Word and element pointing entries
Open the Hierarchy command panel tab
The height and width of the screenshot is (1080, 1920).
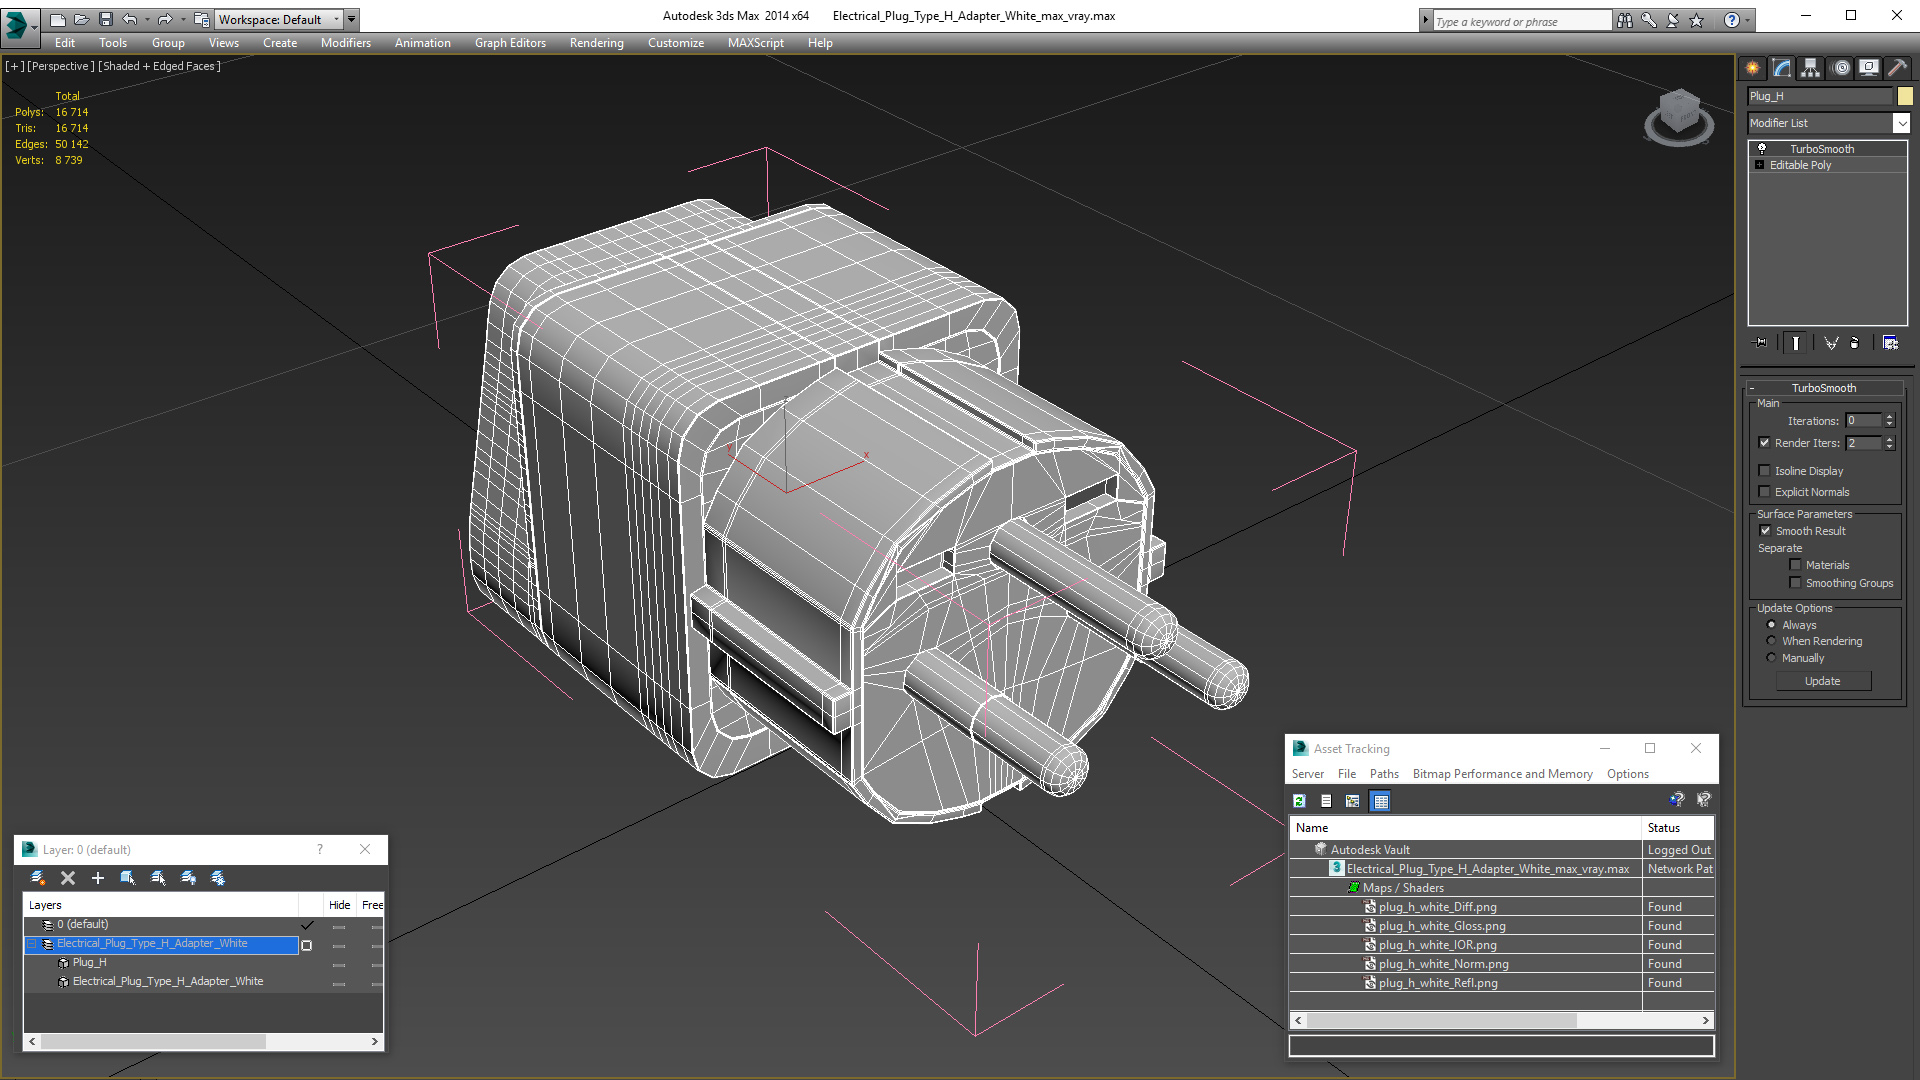(1810, 68)
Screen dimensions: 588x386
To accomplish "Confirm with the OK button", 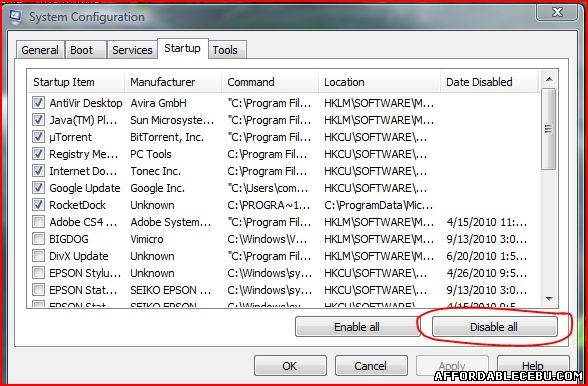I will click(x=290, y=366).
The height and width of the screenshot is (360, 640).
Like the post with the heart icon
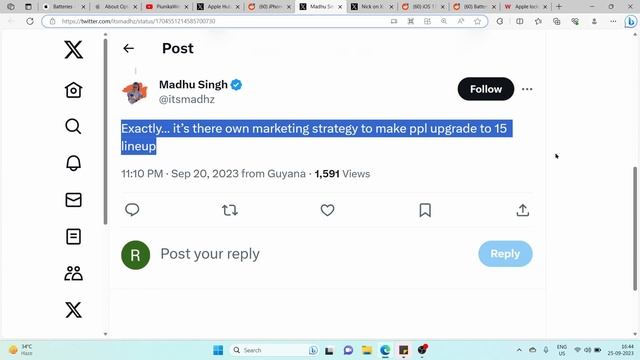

== Problem description ==
Could you copy out the stretch of the material from the line containing "The height and width of the screenshot is (360, 640)." through the end of the material, word for word? Leave the pictures out of your answer.

== Written response ==
The height and width of the screenshot is (360, 640).
Like the post with the heart icon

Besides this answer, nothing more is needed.